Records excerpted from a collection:
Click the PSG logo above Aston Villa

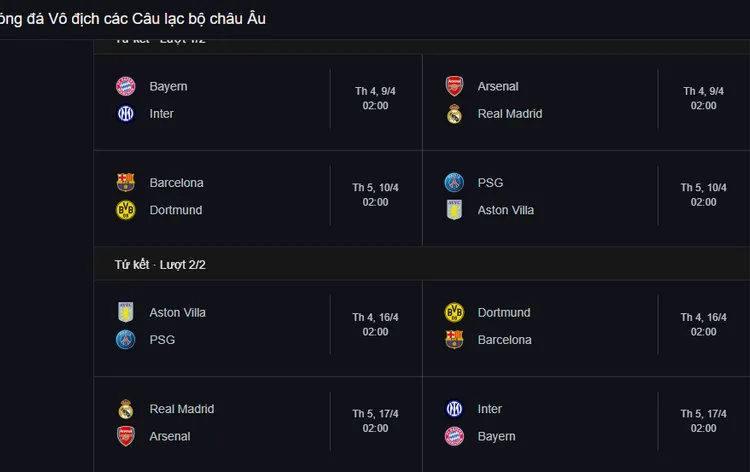click(454, 183)
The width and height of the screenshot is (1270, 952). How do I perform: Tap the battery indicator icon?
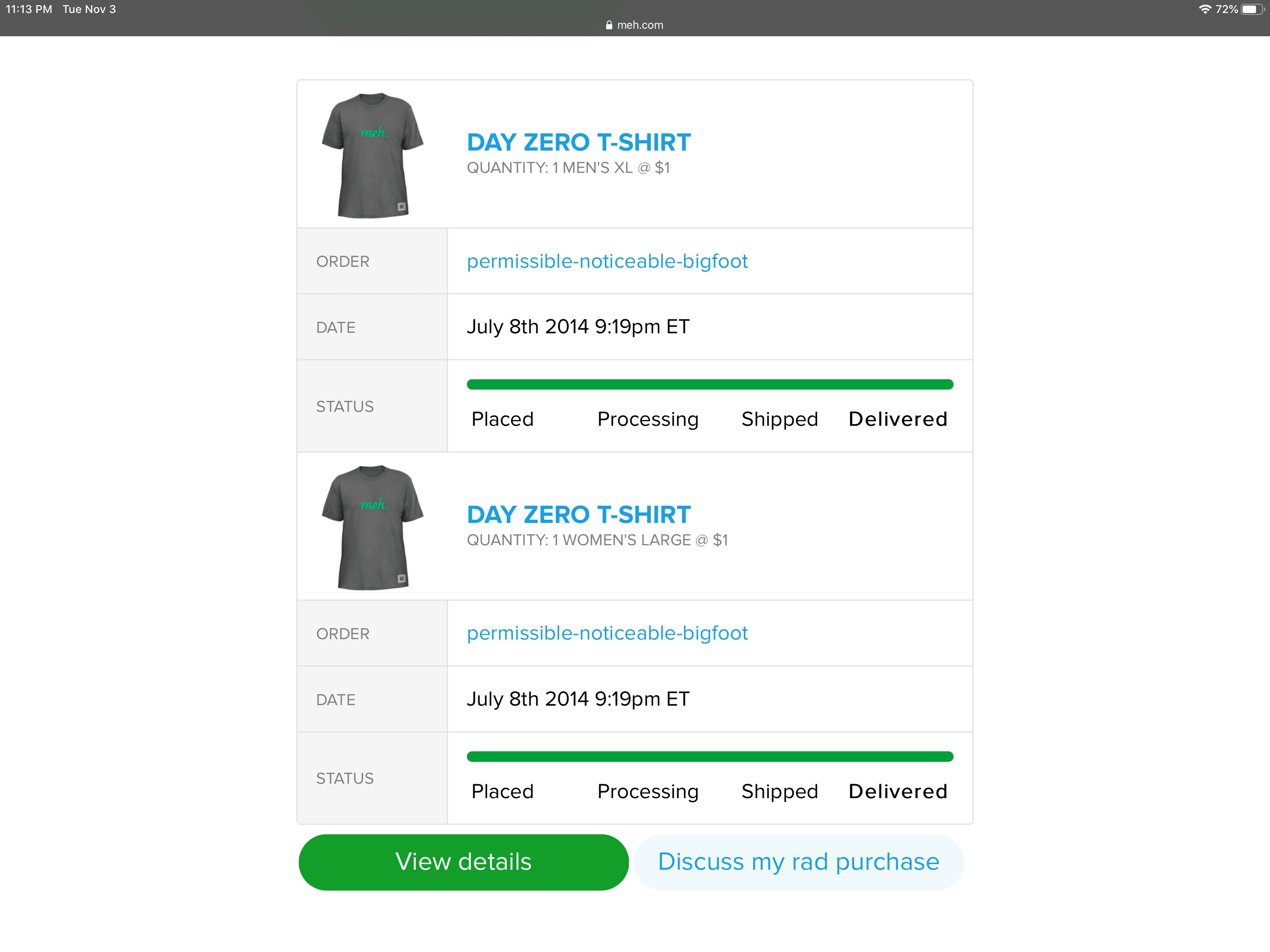coord(1252,9)
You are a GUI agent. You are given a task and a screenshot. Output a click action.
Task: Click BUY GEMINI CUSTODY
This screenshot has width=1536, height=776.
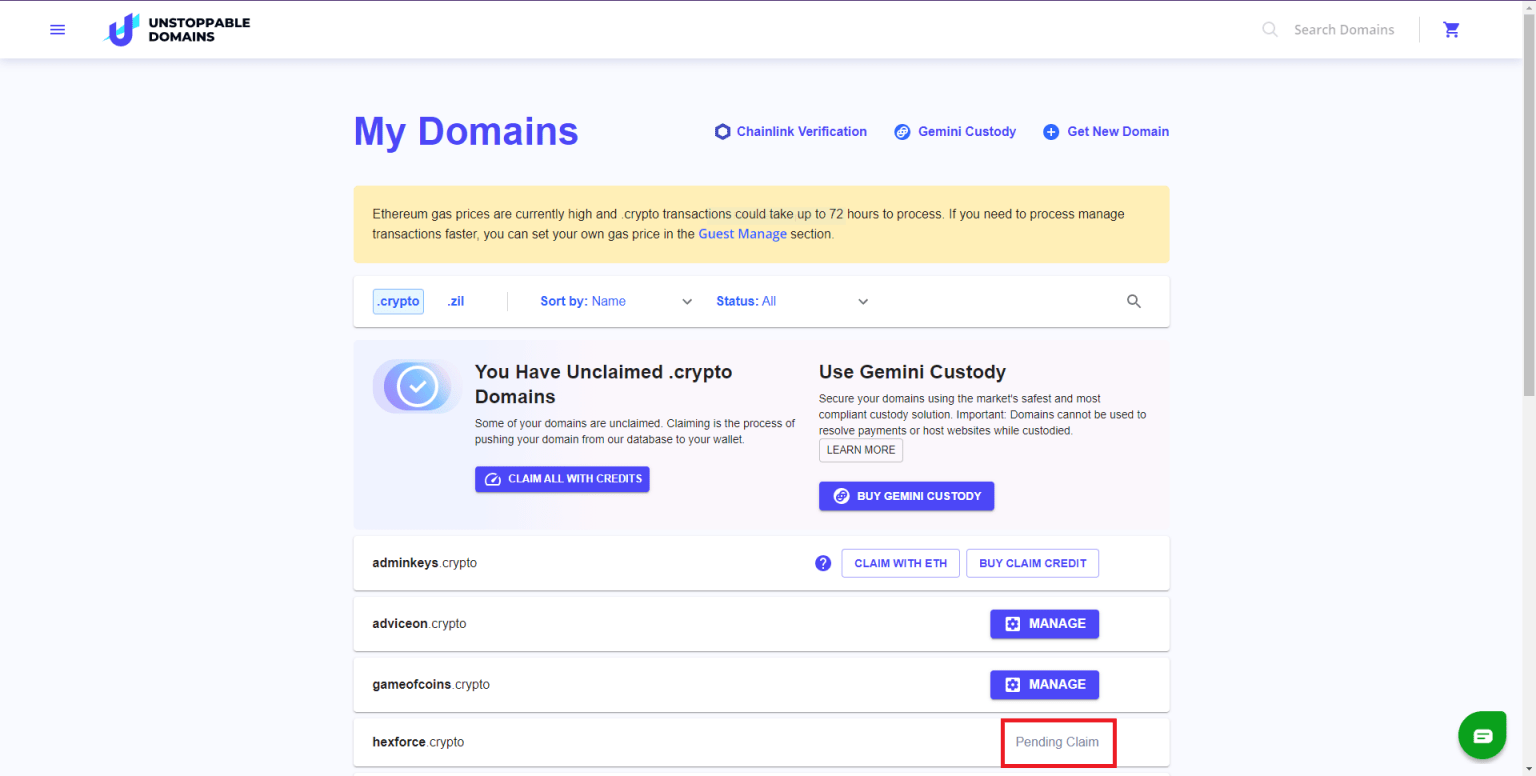[x=906, y=495]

### YOUR INSTRUCTIONS
For each line above, output its wording exactly and leave out any picture.

### SOLVED EXERCISE
Click the PSG logo above Aston Villa

click(454, 183)
The width and height of the screenshot is (1270, 952). How do I perform: Tap the battery indicator icon?
coord(1252,9)
You are a GUI agent. You are given a task and a screenshot. Output a click action.
Task: Click BUY GEMINI CUSTODY
This screenshot has width=1536, height=776.
[x=906, y=495]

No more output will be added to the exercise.